Fixing recognition, racism and disadvantage as "decades of government policies haven't helped" are the most persuasive arguments for the proposed Voice to Parliament, while the "no" case is riding high on a rejection of more cost, bureaucracy, and "special privileges".
The main "yes" and "no" arguments for and against a constitutionally enshrined Indigenous body to advise Parliament and executive government have become more entrenched in an exclusive survey of just over 8,600 voters conducted by ACM, the publisher of this newspaper.
The survey shows only 34 per cent of people across both major cities and regional areas plan to support the proposal to alter the constitution to establish an Indigenous Voice, with the "no" vote growing to 61 per cent.
Just 5 per cent of respondents say they are still undecided ahead of the historic October 14 referendum.
In Canberra, where support remains the strongest, fewer than half of the people surveyed (48 per cent) intend to vote "yes", down from 52 per cent in June.
A significant majority of respondents (72 per cent) still feel the government has not done enough to explain the Voice. That figure has not changed since the previous ACM survey in June.
In all, 8,638 people completed the online questionnaire conducted by ACM's research unit Chi-Squared between August 22 and September 4. Respondents included ACM readers, non-readers as well as members of the Crackerjack regional audience panel.
Conducted just as the Prime Minister officially named the date of the referendum and launched the "yes" campaign, the survey shows some dilution in the reasons for and against the Voice, but the top "yes" and "no" reasons remain the same.
Among "yes" voters, 39 per cent back the Voice because they believe it will "finally recognise the First Peoples of Australia and help address the problem of racism and Indigenous disadvantage". The second most popular reason for backing the Voice (33 per cent) is that it is needed because "decades of government policies haven't helped us 'close the gap' between Indigenous and non-Indigenous Australians."
"Voting 'yes' is for me a no-brainer and it should be the same for many," a male "yes" voter aged between 18-39 offered.
Older survey participants offered similar comments.
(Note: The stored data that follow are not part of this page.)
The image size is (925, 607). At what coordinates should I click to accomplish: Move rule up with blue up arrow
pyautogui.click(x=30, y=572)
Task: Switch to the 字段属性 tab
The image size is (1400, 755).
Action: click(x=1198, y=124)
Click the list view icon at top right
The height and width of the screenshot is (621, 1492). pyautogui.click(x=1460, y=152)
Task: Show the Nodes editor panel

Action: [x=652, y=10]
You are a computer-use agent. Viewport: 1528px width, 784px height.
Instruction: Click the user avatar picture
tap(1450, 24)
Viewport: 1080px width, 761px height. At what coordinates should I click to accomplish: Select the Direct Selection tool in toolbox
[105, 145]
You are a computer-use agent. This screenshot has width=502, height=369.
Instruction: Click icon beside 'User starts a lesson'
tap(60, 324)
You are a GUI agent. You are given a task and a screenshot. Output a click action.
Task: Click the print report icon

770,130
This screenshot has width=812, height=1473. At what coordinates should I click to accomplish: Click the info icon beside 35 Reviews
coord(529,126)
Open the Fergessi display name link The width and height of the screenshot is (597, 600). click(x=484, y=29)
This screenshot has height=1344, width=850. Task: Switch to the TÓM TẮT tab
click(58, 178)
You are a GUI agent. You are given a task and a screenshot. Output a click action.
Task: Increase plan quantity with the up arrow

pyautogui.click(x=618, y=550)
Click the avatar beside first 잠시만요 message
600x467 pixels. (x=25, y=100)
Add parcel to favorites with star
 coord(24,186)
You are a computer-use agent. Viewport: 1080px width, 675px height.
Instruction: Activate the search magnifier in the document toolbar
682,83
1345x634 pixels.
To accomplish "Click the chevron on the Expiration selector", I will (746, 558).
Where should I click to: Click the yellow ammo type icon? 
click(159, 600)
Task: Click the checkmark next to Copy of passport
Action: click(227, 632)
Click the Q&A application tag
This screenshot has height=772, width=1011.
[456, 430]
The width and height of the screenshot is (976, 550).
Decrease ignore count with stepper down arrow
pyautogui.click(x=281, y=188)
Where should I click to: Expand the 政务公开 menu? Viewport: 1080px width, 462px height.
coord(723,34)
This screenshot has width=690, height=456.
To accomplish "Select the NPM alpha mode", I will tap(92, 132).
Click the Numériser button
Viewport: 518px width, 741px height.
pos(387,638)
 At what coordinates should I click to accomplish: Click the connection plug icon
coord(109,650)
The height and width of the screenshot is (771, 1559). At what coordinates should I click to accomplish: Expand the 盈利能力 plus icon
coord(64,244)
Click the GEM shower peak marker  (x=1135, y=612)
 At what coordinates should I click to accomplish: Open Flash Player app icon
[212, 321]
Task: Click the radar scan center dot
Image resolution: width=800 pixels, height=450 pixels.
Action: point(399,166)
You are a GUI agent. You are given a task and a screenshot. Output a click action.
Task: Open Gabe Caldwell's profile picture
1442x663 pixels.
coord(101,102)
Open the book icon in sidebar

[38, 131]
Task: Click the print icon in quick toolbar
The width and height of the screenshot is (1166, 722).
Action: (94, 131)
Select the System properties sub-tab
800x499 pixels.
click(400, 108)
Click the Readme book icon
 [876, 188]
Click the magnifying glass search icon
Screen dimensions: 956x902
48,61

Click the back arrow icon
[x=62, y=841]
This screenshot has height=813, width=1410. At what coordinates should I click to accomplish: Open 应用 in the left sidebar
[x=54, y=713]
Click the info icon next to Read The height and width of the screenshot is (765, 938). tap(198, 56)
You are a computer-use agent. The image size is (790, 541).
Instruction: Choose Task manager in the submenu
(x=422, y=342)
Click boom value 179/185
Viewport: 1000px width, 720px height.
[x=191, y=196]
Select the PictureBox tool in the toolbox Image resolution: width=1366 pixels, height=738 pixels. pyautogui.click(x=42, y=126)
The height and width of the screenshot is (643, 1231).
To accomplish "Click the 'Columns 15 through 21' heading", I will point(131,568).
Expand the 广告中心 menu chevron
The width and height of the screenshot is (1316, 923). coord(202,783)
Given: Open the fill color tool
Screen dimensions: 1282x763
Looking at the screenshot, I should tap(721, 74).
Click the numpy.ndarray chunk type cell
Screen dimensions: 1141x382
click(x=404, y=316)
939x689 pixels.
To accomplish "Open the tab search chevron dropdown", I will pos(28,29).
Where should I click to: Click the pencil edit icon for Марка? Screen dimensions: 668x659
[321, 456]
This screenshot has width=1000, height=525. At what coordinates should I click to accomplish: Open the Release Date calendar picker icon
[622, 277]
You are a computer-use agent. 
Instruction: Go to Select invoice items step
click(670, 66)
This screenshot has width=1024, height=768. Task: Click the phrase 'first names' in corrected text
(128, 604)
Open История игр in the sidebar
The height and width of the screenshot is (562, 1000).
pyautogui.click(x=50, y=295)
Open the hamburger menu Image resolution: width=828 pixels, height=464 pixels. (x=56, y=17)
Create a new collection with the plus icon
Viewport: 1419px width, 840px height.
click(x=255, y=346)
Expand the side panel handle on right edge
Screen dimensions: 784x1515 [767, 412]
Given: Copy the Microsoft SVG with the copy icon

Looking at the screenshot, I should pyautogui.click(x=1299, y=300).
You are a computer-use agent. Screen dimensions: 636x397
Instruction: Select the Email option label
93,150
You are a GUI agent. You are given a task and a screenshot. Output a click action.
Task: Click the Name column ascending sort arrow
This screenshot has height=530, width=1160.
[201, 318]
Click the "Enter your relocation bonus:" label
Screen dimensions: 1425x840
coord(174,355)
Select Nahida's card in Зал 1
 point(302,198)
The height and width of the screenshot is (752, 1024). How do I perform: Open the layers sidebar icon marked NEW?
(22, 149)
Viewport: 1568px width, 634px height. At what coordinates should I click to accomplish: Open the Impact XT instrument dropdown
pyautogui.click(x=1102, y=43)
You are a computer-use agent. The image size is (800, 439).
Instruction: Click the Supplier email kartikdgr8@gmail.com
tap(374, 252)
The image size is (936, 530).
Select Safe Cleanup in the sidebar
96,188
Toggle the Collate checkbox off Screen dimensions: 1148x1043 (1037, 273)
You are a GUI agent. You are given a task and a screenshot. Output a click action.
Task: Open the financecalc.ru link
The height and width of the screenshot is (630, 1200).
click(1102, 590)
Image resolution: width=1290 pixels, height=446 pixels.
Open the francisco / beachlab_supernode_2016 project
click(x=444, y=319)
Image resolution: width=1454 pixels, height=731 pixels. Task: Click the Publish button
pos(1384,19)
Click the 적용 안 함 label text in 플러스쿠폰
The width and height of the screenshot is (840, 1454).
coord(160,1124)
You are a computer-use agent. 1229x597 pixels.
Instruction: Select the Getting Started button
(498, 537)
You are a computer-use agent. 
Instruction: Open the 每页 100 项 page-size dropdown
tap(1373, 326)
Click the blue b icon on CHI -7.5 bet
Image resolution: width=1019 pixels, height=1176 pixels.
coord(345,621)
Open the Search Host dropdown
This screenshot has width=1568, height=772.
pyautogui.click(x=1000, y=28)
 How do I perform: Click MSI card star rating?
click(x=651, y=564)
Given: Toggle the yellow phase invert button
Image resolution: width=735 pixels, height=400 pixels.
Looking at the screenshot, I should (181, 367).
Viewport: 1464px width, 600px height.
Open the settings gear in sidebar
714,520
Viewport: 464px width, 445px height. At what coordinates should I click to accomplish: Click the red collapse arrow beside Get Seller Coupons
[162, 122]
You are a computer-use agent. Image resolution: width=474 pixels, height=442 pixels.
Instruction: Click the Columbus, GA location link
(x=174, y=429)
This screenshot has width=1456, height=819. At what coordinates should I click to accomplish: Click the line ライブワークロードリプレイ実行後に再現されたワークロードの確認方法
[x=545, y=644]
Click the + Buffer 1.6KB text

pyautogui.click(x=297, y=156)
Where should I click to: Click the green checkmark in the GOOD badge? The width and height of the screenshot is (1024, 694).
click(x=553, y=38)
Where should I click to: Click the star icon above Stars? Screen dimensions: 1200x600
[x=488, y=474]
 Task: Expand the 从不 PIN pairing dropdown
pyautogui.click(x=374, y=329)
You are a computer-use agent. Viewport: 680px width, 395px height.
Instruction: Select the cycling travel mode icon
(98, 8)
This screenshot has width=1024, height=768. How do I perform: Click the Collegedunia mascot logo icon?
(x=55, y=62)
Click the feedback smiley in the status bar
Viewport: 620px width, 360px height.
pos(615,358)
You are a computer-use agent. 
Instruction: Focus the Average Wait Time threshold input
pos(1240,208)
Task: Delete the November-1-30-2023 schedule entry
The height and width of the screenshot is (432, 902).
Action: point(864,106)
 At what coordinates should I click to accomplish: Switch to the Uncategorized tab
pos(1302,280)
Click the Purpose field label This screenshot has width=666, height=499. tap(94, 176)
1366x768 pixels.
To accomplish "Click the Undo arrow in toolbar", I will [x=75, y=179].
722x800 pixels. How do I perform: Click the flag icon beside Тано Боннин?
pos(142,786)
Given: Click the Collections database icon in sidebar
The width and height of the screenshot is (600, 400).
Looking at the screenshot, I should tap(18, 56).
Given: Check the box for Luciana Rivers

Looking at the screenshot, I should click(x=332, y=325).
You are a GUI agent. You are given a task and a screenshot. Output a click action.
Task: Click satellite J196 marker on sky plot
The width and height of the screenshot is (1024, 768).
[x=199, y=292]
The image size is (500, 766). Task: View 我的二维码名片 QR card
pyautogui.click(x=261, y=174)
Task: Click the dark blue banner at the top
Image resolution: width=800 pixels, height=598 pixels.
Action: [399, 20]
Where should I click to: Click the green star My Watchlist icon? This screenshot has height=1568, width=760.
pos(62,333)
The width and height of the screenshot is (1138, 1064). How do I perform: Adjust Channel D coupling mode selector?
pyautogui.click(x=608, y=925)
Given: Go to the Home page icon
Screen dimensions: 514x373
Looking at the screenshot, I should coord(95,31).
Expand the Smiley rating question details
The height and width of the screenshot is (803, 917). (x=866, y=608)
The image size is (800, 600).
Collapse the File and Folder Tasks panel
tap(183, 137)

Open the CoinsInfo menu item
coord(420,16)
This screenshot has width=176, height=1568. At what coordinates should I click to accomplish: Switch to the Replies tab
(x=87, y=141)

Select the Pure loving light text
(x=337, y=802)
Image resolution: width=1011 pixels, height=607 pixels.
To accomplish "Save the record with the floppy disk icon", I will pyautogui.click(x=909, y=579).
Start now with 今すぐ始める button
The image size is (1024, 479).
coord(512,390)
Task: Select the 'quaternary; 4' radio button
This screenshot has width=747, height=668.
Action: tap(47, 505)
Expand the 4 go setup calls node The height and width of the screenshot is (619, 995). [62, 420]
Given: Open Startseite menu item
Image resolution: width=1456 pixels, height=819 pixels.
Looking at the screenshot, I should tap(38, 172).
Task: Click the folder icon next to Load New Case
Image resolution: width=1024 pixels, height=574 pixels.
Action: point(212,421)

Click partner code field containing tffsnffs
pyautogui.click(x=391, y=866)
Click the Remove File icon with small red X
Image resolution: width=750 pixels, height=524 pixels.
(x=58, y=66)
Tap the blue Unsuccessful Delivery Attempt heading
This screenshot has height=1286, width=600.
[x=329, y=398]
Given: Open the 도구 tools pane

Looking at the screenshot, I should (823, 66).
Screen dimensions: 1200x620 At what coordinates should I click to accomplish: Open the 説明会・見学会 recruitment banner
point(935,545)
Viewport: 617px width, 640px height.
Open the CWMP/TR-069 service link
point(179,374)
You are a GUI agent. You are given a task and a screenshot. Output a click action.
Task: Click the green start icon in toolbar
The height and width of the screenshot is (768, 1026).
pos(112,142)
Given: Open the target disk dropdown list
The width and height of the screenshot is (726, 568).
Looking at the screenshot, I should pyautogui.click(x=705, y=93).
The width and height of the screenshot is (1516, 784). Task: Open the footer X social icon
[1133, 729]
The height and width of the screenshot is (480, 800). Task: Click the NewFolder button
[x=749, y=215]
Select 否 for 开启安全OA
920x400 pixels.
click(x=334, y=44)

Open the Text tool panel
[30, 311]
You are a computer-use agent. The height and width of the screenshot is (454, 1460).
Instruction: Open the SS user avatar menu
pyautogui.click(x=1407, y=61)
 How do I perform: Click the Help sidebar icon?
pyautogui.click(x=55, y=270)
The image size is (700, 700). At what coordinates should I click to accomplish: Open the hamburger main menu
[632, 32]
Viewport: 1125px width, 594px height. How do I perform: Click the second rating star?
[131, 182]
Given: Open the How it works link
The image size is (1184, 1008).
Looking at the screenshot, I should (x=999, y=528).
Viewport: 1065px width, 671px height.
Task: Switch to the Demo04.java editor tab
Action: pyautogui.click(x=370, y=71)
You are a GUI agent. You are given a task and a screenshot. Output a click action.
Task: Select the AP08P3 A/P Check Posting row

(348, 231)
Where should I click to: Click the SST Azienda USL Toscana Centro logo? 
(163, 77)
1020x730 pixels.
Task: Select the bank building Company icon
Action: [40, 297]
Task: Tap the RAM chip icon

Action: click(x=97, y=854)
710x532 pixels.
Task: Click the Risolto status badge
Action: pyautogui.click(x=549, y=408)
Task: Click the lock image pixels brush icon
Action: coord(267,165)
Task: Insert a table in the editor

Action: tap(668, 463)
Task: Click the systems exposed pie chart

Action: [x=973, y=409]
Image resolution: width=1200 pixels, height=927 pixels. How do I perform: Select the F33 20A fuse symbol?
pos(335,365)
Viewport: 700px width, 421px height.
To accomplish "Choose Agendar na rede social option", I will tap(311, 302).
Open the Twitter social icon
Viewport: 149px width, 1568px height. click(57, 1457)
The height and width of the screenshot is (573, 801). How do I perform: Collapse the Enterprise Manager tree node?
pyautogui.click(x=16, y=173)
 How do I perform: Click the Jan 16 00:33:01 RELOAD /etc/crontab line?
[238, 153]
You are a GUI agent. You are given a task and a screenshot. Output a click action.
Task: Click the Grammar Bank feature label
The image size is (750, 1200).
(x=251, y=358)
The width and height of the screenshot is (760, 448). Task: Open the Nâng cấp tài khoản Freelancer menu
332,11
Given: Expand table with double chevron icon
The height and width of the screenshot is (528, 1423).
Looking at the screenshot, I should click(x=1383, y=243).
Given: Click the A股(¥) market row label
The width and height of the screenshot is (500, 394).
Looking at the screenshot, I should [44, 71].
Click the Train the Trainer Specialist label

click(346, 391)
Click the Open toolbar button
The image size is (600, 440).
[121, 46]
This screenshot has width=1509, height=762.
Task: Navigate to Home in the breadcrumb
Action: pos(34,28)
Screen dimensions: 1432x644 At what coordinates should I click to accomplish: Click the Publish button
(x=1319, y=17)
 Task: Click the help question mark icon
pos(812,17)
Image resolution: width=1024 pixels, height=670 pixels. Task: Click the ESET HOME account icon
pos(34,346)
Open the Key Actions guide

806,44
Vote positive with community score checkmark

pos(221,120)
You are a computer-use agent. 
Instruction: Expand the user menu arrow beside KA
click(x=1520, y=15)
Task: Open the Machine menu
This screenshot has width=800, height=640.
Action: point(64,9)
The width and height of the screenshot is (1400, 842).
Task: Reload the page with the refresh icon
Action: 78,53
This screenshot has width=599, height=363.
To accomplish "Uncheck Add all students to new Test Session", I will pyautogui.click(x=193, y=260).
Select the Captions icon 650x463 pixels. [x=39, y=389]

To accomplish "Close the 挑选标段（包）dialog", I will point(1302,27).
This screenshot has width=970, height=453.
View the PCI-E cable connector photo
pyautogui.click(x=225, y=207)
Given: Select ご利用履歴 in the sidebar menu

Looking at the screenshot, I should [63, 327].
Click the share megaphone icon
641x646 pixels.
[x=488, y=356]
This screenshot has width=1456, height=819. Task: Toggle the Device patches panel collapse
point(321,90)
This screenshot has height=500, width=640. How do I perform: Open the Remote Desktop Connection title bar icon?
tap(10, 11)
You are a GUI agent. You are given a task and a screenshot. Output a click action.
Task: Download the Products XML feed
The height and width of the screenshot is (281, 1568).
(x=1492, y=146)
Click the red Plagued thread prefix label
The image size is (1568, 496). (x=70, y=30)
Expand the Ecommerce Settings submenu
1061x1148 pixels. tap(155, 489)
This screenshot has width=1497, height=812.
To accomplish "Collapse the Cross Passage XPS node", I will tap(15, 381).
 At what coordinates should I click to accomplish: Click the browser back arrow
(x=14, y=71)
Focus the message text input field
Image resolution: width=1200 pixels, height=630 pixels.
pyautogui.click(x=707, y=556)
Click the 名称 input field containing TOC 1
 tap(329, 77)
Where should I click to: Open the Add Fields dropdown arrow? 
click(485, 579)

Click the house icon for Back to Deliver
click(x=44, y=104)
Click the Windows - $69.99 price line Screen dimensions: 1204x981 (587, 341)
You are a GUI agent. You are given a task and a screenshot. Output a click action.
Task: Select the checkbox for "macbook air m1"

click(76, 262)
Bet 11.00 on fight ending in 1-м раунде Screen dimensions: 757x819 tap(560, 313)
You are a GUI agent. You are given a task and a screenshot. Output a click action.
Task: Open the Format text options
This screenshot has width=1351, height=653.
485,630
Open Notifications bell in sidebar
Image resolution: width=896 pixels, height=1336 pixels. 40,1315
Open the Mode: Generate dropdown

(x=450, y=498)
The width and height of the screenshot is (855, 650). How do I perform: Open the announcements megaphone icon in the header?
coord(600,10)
"I voted 'yes' in 1967 and I will vote 'yes' in 2023. It is the only moral choice. If you don't know, find out. That's the responsible approach," a female reader, aged 75 and over, said.
Another said, "For goodness sake let's just do this! It's time!"
Some 19 per cent said the Voice would "empower Aboriginal and Torres Strait Islander communities to take control of their own destinies and future," while 8 per cent felt the Voice will be a "unifying moment for Australia".
Only 3 per cent said they were backing it because Australia would be perceived as a racist country if the referendum failed.
"I wish I could have chosen more than one answer. I do believe the world sees Australia as racist. I do believe decades of govt policy has failed Indigenous people," a female "yes" voter aged 40-59 said.
There has been more of a shift on the other side.
The top reason (31 per cent) among people planning to vote "no" is that "we already have a Federal Parliament to make decisions for all Australians and we don't need more government cost and bureaucracy". This is down from 36 per cent in June.
"Do not divide the country by this referendum. Use the money for health, schools, etc," a 60-to-75 female "no" voter pleaded.
A quarter of "no" voters were concerned that the Voice gives one part of Australia's multicultural community "special privilege above everybody else", while 19 per cent said the Voice had the potential to divide Australia.
"Aboriginal people are already mentioned in the constitution and already have special privileges. I worry that there will be a racial divide and as the minority the Aboriginal communities will suffer for it," a female aged 18-to-39 planning to vote "no" commented.
Voice doubt appears to be increasing.
The percentage of people who want First Nations people recognised in the constitution, but "worry that the federal government's proposed model gives the Voice unlimited scope to influence public policy beyond Indigenous affairs" has jumped to 17 per cent from 13 per cent in June.
"How can we be expected to vote for something that has not been explained?," a male aged 40-59 , who described themselves as undecided, commented.
"I fully support recognising Aboriginal and Torres Strait Islanders in the constitution, but I do not support a Voice to Parliament that does not have a definition, a process and a policy of how it will operate. Who would ever give a government a blank check to do whatever they like? No one."